The typical manager of financial assets generates returns based on the systematic risk he takes – the so-called beta risk – and the value his abilities contribute to the investment process – his so-called alpha.

[T]here are only a few sources of alpha for investment managers. One of them comes from having truly special abilities in identifying undervalued financial assets. [e.g. Warren Buffet]

A second source of alpha is from … using financial resources to create, or obtain control over, real assets and to use that control to change the payout obtained on the financial investment. [e.g. a venture capitalist]

A third source of alpha is financial entrepreneurship or engineering – creating securities or cash flow streams that appeal to particular investors or tastes. As long as the investment manager does not create securities that exploit investor weaknesses or ignorance (and there is unfortunately too much of that), this sort of alpha is also beneficial, but it requires constant innovation.

How do untalented investment managers justify their pay? Unfortunately, all too often it is by creating fake alpha – appearing to create excess returns but in fact taking on hidden tail risks, which produce a steady positive return most of the time as compensation for a rare, very negative, return.

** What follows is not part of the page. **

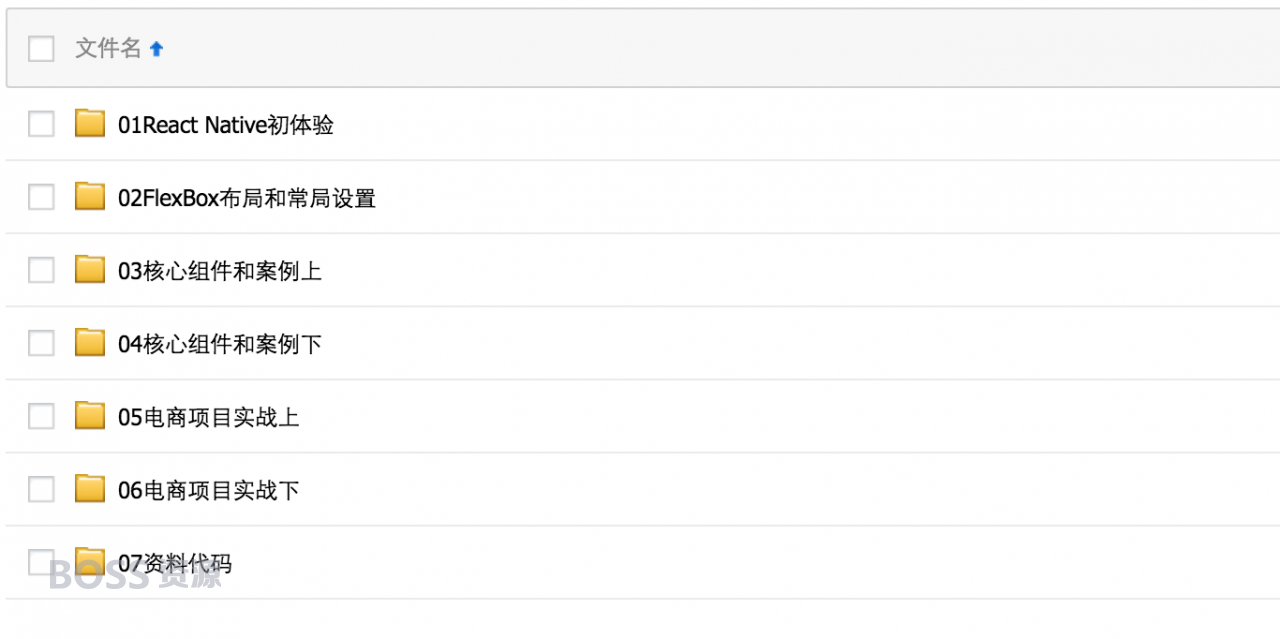Toggle the checkbox for 02FlexBox布局和常局设置
Screen dimensions: 1280x639
pyautogui.click(x=41, y=197)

True alpha can be measured only in the long run and with the benefit of hindsight – in the same way as the acumen of someone writing earthquake insurance can be measured only over a period long enough for earthquakes to have occurred. Compensation structures that reward managers annually for profits, but do not claw these rewards back when losses materialise, encourage the creation of fake alpha. Significant portions of compensation should be held in escrow to be paid only long after the activities that generated that compensation occur.

Martin Wolf’s addition comes in like this:

By paying huge bonuses on the basis of short-term performance in a system in which negative bonuses are impossible, banks create gigantic incentives to disguise risk-taking as value-creation.

We would be better off with Jupiter’s 12-year “year”, since it takes about that long to know how profitable strategies have been. The point is that a year is an astronomical, not an economic, phenomenon (as it once was, when harvests were decisive). So we must ensure that a substantial part of pay is better aligned to the realities of the business: that is, is made in restricted stock redeemable over a run of years (ideally, as many as 10).

Yet individual institutions cannot change their systems of remuneration on their own, without losing talented staff to the competition. So regulators may have to step in. The idea of such official intervention is horrible, but the alternative of endlessly repeated crises is even worse.

Dani Rodrik has been noting for a while that Martin Wolf seems to be coming ’round to his point of view in economic development. I’ve seen the same thing and it’s great to see.